WORK INSTRUCTIONS | Would you please repeat the material exactly, from the first line to the last?

**** MATERIAL TO PROCESS ****

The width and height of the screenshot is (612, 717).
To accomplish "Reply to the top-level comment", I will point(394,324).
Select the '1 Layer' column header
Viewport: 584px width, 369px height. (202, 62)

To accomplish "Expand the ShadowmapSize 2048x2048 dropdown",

****

RESULT OF THIS EXERCISE |
The width and height of the screenshot is (612, 717).
To accomplish "Reply to the top-level comment", I will point(394,324).
Select the '1 Layer' column header
Viewport: 584px width, 369px height. (202, 62)

To accomplish "Expand the ShadowmapSize 2048x2048 dropdown",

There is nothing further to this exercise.